> **What is expected**
Using the data below, restate exactly every line from the one with "The width and height of the screenshot is (700, 480)." up to and including the one with "Screen dimensions: 833x262". No picture belongs in it.

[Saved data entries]
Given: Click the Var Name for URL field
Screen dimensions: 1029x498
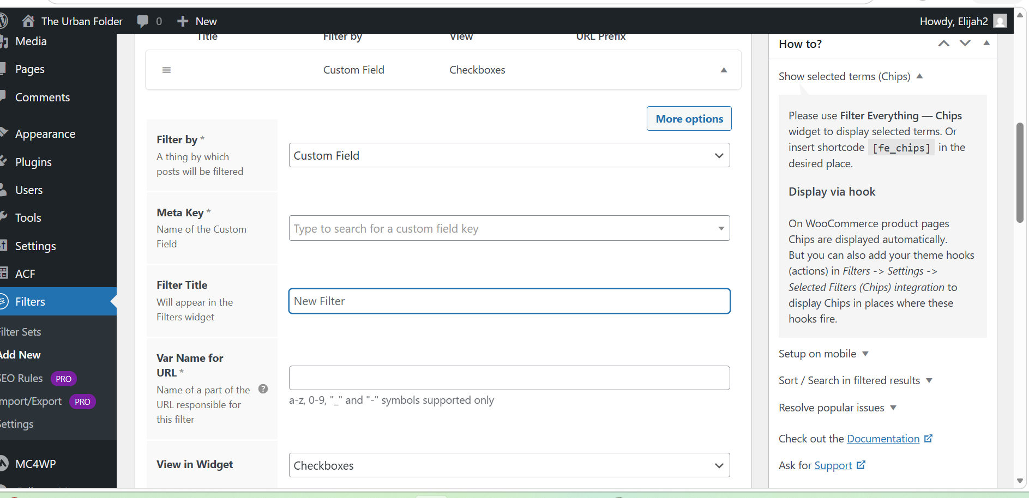Looking at the screenshot, I should tap(509, 378).
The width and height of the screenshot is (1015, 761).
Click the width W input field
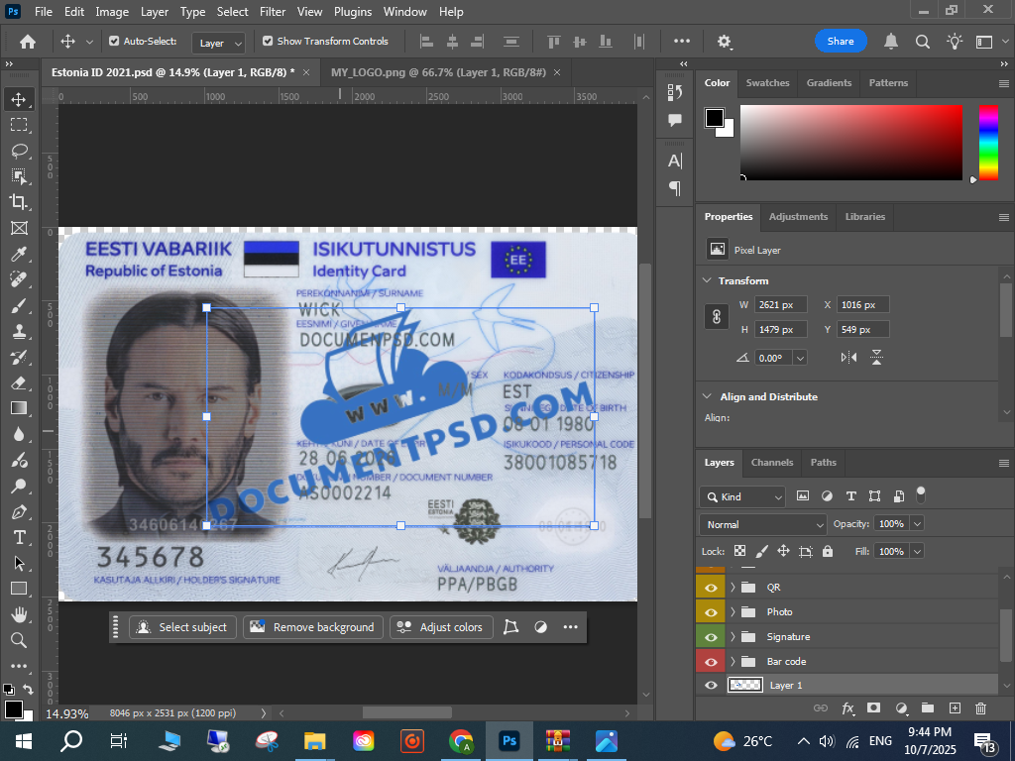pyautogui.click(x=780, y=305)
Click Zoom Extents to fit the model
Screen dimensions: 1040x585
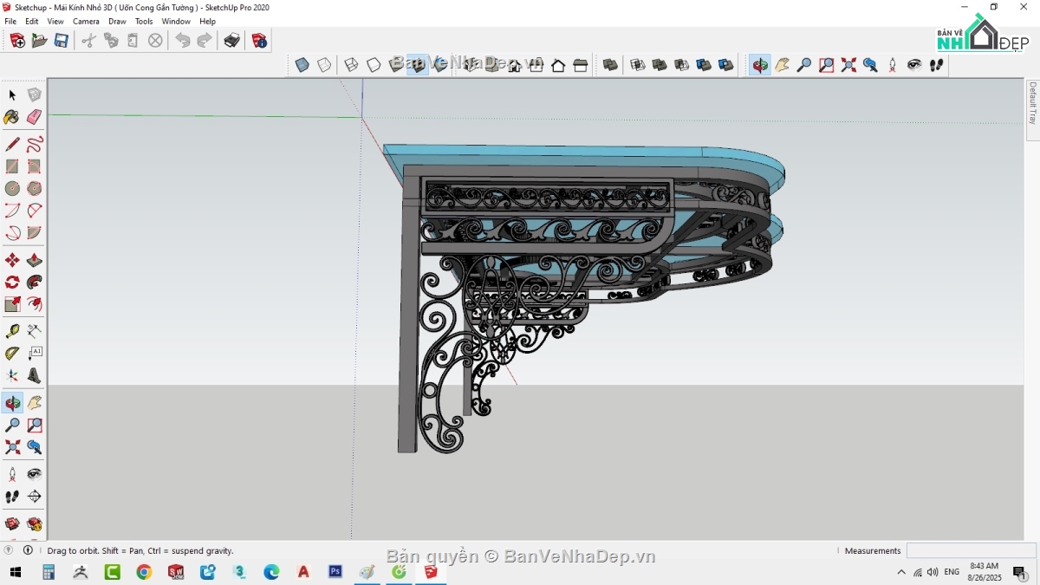pyautogui.click(x=848, y=64)
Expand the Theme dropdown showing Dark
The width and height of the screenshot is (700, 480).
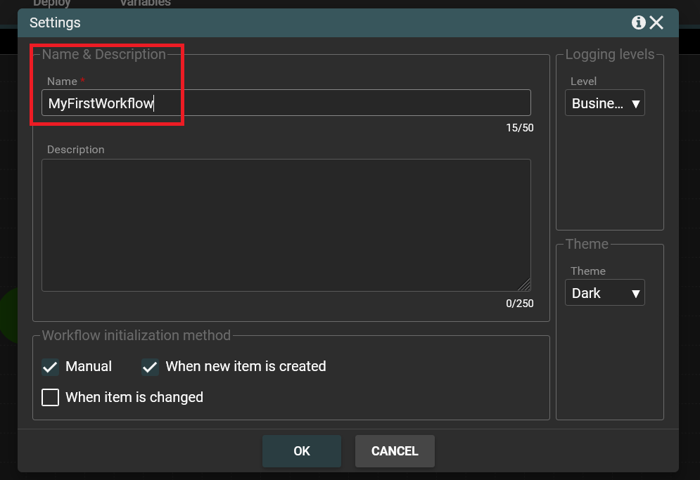tap(604, 293)
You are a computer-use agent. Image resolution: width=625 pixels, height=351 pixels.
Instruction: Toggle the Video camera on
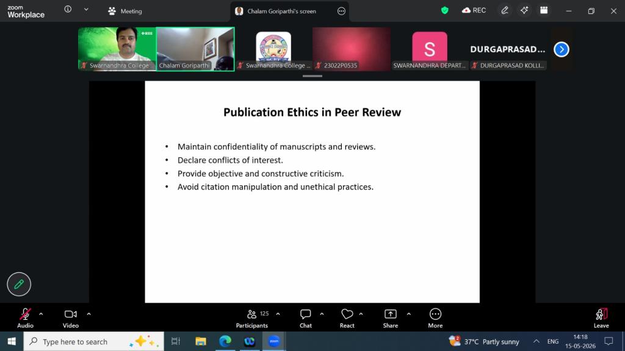(x=71, y=314)
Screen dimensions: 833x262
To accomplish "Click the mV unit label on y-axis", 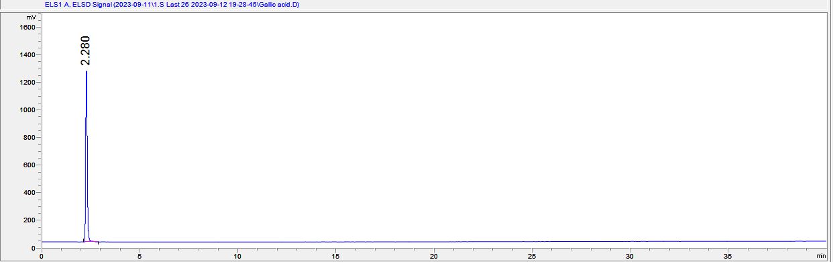I will (30, 16).
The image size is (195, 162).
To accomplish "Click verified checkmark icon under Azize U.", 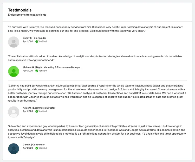I will tap(37, 111).
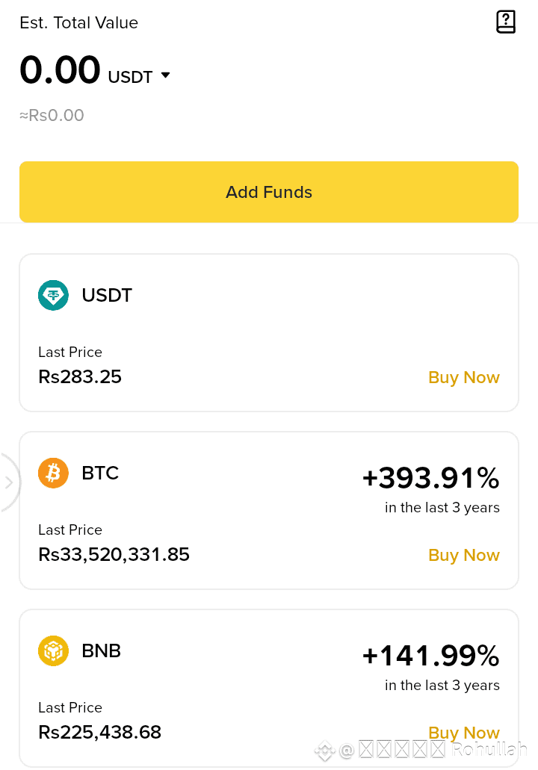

> **Answer to the problem**
The width and height of the screenshot is (700, 480).
tap(604, 293)
You are a computer-use agent. Image resolution: width=625 pixels, height=351 pixels.
Instruction: Toggle the Video camera on
(x=71, y=314)
Screen dimensions: 833x262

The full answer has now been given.